Super Age: The 6 Pillars of Mental Health (and How to Achieve Each One)
Dear Friends,
I was recently featured in Super Age in an article on The 6 Pillars of Mental Health, and it got me reflecting on three pillars I return to again and again in my work as a therapist, meditation teacher, and human being trying to stay present in uncertain times.
Purpose. Self-acceptance. Connection.
Because in overwhelming times, these are the anchors that help us find our footing.
1. Purpose
In the article, I shared that purpose is like your North Star. It helps orient you toward what matters most. Not in a rigid or performative way, but in a way that gives your life direction, meaning, and intention.
Purpose is so often treated like a destination. As if one day we’ll finally figure it out, arrive there, and never feel lost again. That has not been my experience. Purpose is less about a final answer and more about orientation. It’s the way we turn toward what matters. It’s how we choose to live in relationship with our values, our gifts, our pain, and our becoming. It is something we practice in small, living ways every day.

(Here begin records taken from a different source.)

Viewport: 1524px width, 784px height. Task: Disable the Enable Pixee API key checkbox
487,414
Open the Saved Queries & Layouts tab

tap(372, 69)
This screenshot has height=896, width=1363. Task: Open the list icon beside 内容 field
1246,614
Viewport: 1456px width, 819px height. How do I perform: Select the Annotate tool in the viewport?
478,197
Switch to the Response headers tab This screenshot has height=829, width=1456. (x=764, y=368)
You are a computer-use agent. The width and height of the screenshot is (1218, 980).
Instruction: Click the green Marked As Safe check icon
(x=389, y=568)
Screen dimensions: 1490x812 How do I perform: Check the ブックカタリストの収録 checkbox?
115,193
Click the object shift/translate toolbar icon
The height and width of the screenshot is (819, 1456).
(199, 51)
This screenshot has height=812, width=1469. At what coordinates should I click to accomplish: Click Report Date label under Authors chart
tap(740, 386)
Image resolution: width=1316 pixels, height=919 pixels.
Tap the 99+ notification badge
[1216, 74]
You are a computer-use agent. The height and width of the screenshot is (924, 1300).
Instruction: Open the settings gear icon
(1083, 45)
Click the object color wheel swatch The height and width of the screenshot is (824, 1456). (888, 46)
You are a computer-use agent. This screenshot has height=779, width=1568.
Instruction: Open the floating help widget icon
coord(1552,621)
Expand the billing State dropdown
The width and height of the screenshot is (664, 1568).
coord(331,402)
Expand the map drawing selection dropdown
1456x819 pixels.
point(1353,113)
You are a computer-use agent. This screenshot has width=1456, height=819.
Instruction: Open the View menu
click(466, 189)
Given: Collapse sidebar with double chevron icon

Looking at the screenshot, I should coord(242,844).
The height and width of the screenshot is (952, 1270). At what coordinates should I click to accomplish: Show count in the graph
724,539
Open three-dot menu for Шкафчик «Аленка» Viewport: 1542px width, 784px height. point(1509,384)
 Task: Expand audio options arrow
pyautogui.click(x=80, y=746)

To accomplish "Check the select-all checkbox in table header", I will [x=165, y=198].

One of the questions I often invite people to ask themselves is this:
If this were your last day on earth, what moments, people, or places would stay with you most? What would you want to leave behind?
The answers tend to reveal something important. They show us where meaning already lives, what we most deeply value, and where we may want to invest more of our time, love, and energy.
2. Self-Acceptance
Another pillar I spoke about was self-acceptance, which I think is often misunderstood. Acceptance does not mean giving up. It does not mean approving of what hurts. It does not mean settling. It means telling the truth. It means being willing to face ourselves honestly enough that healing can actually happen.
As I shared in the piece:
So much of the suffering I see in people has less to do with the pain itself and more to do with the war they are waging against their own experience. We reject the fear, the grief, the anger, the need, the wound, the younger part of us that still aches to be seen.
Yet the parts of us we exile do not disappear. They simply go underground and begin to speak through symptoms, projections, defensiveness, anxiety, numbness, or shame. Healing begins when we stop abandoning ourselves.
3. Connection
And then there is connection.
I think that matters deeply right now.
We live in a world that can feel fast, fractured, performative, and overstimulating. It is easy to become disconnected from ourselves while being constantly “connected” to everything else.
Real connection is different.
It is the exhale that happens when you feel safe enough to tell the truth. It is the person, the practice, the place, or the moment that helps your body remember it does not have to brace all the time. It is the quiet return to your own heart.
To me, mental health is not simply about reducing symptoms. It is also about building a life rooted in meaning, honesty, compassion, and connection.
So I leave you with a question:
Which pillar needs your attention right now — purpose, self-acceptance, or connection?